▶ _INSTRUCTIONS TO FOLLOW_
Please repeat the items below word for word, starting with the line that contains "coordinates (55, 397)." and continuing through the end of the items.

[Items from a pointing dataset]
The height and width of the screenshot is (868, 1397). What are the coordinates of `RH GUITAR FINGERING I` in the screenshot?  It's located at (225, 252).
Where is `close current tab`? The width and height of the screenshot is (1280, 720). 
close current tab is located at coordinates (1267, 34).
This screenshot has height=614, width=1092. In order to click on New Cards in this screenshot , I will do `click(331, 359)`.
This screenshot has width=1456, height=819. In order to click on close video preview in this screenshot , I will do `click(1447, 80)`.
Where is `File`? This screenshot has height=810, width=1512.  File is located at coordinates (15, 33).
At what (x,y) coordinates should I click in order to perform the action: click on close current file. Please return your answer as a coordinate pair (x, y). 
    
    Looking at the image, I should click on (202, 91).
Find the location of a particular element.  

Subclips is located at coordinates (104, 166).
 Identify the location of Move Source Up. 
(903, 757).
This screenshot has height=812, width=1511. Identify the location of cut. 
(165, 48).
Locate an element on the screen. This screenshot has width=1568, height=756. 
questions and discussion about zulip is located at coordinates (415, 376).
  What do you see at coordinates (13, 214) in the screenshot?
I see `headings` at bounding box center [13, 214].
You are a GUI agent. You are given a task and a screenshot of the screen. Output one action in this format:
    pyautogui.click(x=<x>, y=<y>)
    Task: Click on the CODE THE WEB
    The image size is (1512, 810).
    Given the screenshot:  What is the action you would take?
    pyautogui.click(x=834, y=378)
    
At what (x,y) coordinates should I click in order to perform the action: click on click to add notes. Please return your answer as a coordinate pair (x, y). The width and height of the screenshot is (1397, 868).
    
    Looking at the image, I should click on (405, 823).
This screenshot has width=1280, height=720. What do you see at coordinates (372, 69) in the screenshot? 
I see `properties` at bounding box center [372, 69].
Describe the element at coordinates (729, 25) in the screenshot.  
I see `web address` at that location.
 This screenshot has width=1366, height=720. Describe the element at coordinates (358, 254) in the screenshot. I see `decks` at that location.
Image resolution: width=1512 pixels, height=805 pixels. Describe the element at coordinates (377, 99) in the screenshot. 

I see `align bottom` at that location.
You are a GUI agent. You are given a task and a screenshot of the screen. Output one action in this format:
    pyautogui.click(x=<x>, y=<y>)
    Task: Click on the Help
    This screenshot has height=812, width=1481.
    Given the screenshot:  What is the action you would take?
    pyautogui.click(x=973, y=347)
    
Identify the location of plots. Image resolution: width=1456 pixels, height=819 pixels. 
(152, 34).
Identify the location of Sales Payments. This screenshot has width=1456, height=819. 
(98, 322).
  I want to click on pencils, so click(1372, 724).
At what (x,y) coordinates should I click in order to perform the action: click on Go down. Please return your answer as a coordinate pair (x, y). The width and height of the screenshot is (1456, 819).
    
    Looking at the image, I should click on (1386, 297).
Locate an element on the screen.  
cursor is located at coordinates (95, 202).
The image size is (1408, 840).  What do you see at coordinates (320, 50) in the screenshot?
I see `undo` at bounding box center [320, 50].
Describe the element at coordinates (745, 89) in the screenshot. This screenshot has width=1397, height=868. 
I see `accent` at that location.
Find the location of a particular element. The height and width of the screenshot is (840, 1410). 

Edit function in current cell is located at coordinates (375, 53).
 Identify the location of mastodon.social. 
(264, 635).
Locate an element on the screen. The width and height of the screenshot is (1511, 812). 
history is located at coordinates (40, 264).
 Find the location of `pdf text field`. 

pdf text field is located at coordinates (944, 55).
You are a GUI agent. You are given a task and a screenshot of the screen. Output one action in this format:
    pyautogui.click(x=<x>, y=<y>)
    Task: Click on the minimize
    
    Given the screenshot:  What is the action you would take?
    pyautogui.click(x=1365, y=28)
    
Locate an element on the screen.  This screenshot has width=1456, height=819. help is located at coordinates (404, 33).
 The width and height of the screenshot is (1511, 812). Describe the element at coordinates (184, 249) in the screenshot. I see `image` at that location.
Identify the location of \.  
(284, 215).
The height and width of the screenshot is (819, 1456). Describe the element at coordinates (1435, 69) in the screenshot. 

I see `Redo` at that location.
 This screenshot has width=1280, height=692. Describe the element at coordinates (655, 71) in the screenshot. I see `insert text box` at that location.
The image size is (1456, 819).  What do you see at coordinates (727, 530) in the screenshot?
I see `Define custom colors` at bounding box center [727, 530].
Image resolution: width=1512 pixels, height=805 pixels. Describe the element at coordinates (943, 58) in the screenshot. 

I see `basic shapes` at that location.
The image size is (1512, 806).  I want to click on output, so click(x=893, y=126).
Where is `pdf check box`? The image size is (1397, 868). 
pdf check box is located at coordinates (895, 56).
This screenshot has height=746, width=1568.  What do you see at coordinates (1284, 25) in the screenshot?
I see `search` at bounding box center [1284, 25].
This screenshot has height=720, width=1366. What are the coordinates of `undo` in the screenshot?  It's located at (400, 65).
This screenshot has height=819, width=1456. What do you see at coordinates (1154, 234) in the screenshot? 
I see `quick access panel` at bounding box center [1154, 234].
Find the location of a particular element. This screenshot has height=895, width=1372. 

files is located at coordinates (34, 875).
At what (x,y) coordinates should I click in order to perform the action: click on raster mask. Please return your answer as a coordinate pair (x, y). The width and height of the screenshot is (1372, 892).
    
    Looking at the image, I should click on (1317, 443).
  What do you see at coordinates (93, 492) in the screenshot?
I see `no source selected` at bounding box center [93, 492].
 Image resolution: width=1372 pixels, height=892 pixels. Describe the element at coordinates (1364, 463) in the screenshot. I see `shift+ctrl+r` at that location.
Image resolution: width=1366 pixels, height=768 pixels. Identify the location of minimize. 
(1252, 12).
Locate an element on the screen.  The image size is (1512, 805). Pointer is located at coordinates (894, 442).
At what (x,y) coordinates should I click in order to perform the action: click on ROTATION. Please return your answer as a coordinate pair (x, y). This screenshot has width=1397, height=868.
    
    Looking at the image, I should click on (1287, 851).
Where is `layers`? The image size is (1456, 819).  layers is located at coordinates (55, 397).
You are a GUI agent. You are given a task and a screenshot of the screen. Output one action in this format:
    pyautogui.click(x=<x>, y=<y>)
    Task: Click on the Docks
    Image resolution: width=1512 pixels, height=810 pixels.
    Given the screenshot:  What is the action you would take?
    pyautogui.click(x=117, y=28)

▶ _EXPECTED ANSWER_
Where is `layers`? The image size is (1456, 819).  layers is located at coordinates (55, 397).
You are a GUI agent. You are given a task and a screenshot of the screen. Output one action in this format:
    pyautogui.click(x=<x>, y=<y>)
    Task: Click on the Docks
    Image resolution: width=1512 pixels, height=810 pixels.
    Given the screenshot:  What is the action you would take?
    pyautogui.click(x=117, y=28)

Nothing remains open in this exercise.